TCGA level 3 RNAseqV2 gene expression, reverse-phase protein array (RPPA), and clinical data of primary patient clinical samples from kidney renal clear cell carcinoma (KIRC; n = 537), liver hepatocellular carcinoma (LIHC; n = 377), pancreatic adenocarcinoma (PAAD; n = 185), prostate adenocarcinoma (PRAD; n = 499), and thyroid carcinoma (THCA; n = 503) were downloaded from the Broad Institute’s Firehose (gdac.broadinstitute.org). Patients were separated into two subgroups (low PRL2 and high PRL2) based on their PRL2 mRNA expression levels using mean value as cutoff for PTEN RPPA analysis and Kaplan–Meier survival analysis. The correlation coefficient between PRL2 mRNA and PTEN protein level was measured by Spearman rank-correlation analysis.

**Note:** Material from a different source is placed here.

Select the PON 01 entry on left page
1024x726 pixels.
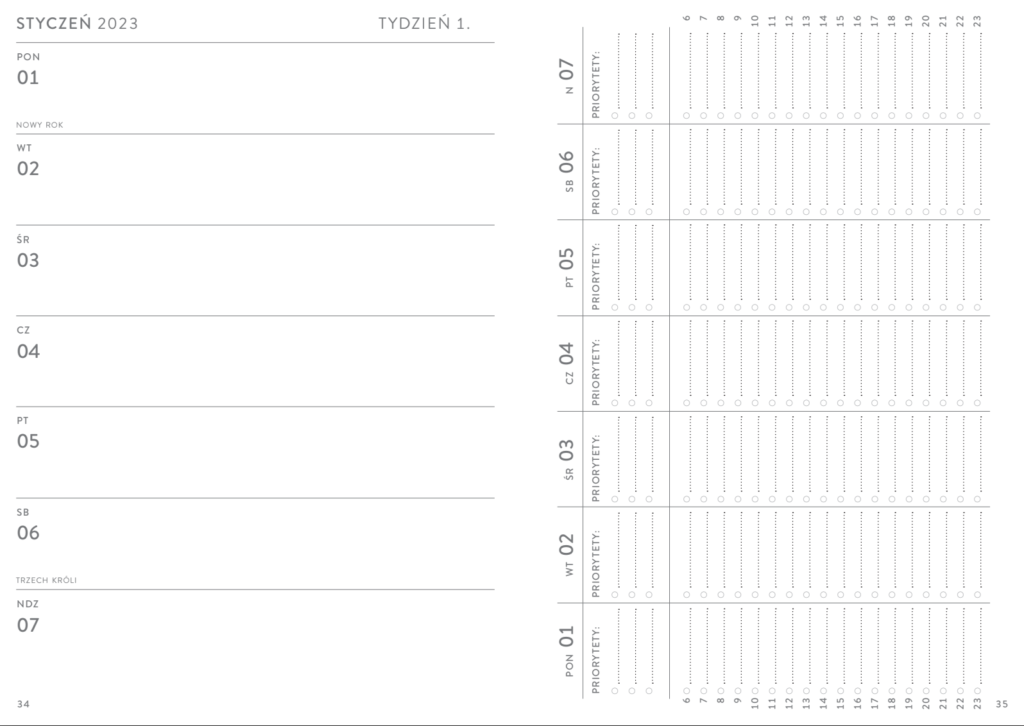[x=28, y=71]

In Vitro Substrate-Trapping Assay.

The most commonly used substrate-trapping mutant is one in which the PTP active-site nucleophilic Cys residue is replaced by a Ser (e.g., PRL2/C101S or CS). Evidence suggests that the substrate-trapping efficiency of the CS mutant can be further improved by substitution of the general acid/base Asp with an Ala (e.g., PRL2/C101S/D69A or CS/DA) (26). HEK293, Kasumi-1, or K562 cells (1 × 10⁹) were treated with 1 mM pervanadate for 30 min and collected by centrifugation. The cell pellet was lysed with 3 mL lysis buffer (20 mM Tris, pH 7.5, 100 mM NaCl, 1% Triton X-100, 10% glycerol, 5 mM iodoacetic acid, 1 mM orthovanadate, protease inhibitors). Dithiothreitol (10 mM) was added to the lysate and incubated for 15 min on ice to inactivate any unreacted iodoacetic acid and pervanadate. Supernatant was collected by centrifugation at 14,000 rpm for 15 min. Glutathione S-transferase (GST), GST-PRL2, or GST-PRL2/CS/DA, or His-tagged PRL2 or His-tagged PRL2/CS (25 μg) was coupled to GST beads or Ni-NTA beads, respectively, in lysis buffer (50 mM Tris⋅HCl, pH 7.5, 150 mM NaCl, 10% glycerol, 1% Triton X-100), and incubated at 4 °C for 1 h. Cell lysates were incubated with PRL2 proteins conjugated to beads at 4 °C for 2 h. The beads were pelleted and washed three times for 5 min with lysis buffer. Bound proteins were resuspended in 15 μL Laemmli sample buffer and boiled for 5 min, and the samples were resolved by SDS/polyacrylamide gel electrophoresis (PAGE).

In Vivo Substrate-Trapping Assay.

HEK293 cells in 15-cm dishes were transfected with Flag-PRL2 or Flag-PRL2/CS/DA. The transfected cells were treated with 300 μM pervanadate for 30 min, the medium was replaced with fresh medium for another 30 min, and the cells were collected by centrifugation. The cell pellet was lysed with 1 mL lysis buffer (50 mM Tris⋅HCl, pH 7.5, 150 mM NaCl, 10% glycerol, 1% Triton X-100, supplemented with a complete protease inhibitor and phosphatase inhibitor) on ice for 1 min and then spun at 14,000 rpm at 4 °C for 30 min, and the supernatant was transferred to a fresh tube and Flag agarose beads added and incubated at 4 °C for 3 h. Beads were collected by centrifugation at 3,000 rpm for 1 min and the supernatant was removed. Beads were washed three times with 1.5 mL lysis buffer (50 mM Tris⋅HCl, pH 7.5, 150 mM NaCl, 10% glycerol, 1% Triton X-100). Bound proteins were resuspended in 15 μL Laemmli sample buffer and boiled for 5 min, and the samples were resolved by SDS/PAGE.

Quantification and Statistical Analysis.

Datasets were analyzed by the Student’s t test or Mann–Whitney U test according to the experiments using GraphPad Prism software, unless otherwise described in methods or figure legends. Tumor volumes at different times and final tumor weights were compared using the Student’s t test. Survival analysis was performed according to the Kaplan–Meier method and the log-rank test. Error bars in figures indicate SD or SEM for the number of replicates, as indicated. A P value less than 0.05 was considered statistically significant.

Data Availability.

All data discussed in this study are included in the main text and SI Appendix.